苦しみの上に成り立つ感情はとてもざらついていて、体が固まって動かなくなるような痛みを自分に施してくれます。
しかし、苦しみから逃れる手段は、この世の中にそう多くはありません。
逃げのように見えて、実は逃げることができていないというケースが、あまりにも多いのです。
音楽に逃げることも、精神薬に逃げることも、宗教に逃げることも、あるいは命を断つことも。
実はそれは、あなたが向き合った結果であって、逃げじゃない。
だって、逃げられるなら、とっくに逃げているもんね。
当然、向き合い続ければ何処かで壊れます。
壊れる、というよりは地盤沈下が起こるような。
何も怖く無くなるのです。
前向きに、今なら飛べる、今なら飛べる、そう思い始めるかもしれません。
あるいは、何処かの誰かのように精神薬で多臓器不全に陥って死の淵を彷徨うかもしれません。
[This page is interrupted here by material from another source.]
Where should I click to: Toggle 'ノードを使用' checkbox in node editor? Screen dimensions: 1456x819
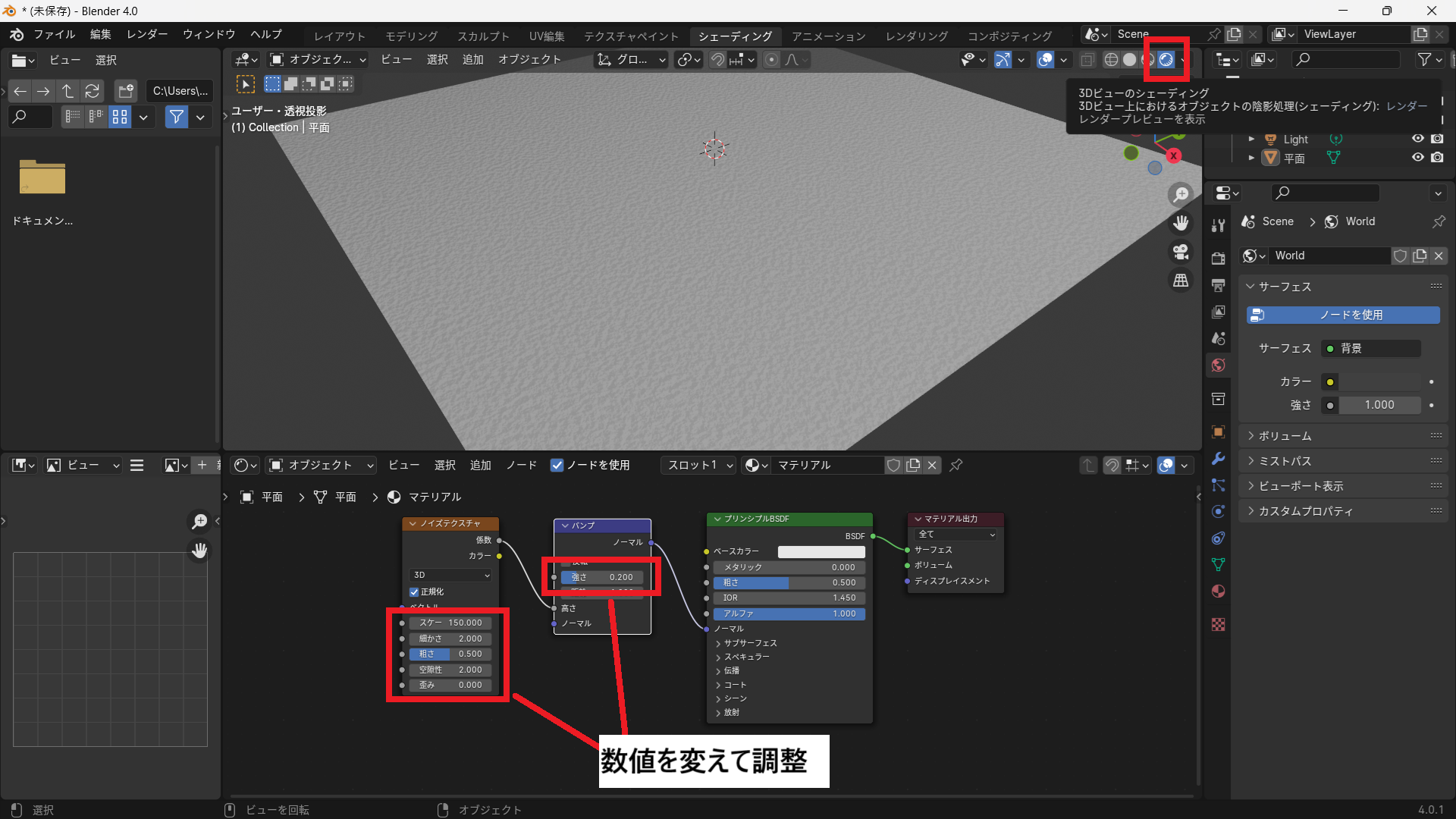557,466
今まで「生きたいから生きる」というよりは、「プライドと執着」で生を伸ばしてきた人は、おそらく壊れやすいでしょう。
自分が軽蔑する彼らと同じではいけない。
自分が信じるものが正しいと証言する証人でありたい。
彼らは生きている理由がないと口々に言います。
そうであれば、どうか罪深い彼らの命を先に奪ってください!
彼らは苦しい故に涙を流しています。
孤独ゆえに死を迎え入れる準備ができているようです。
さて、以上を持ってして、どうして彼らが生き延び、私が死ななければならないのですか!
そうやって本当に限界を迎え、あなたがついに命の縁に立って見下ろした時に、あなたの心に吹く風が冷たく苦しいものでありますように。そうすれば、生き延びられるから。
頑張って死に近づいて、本当は分ってない。
読んで欲しい、彼の言葉。
そうだよね、解るよ。だって、私って、「解ってない」。
“生きなさい、あなただけは。”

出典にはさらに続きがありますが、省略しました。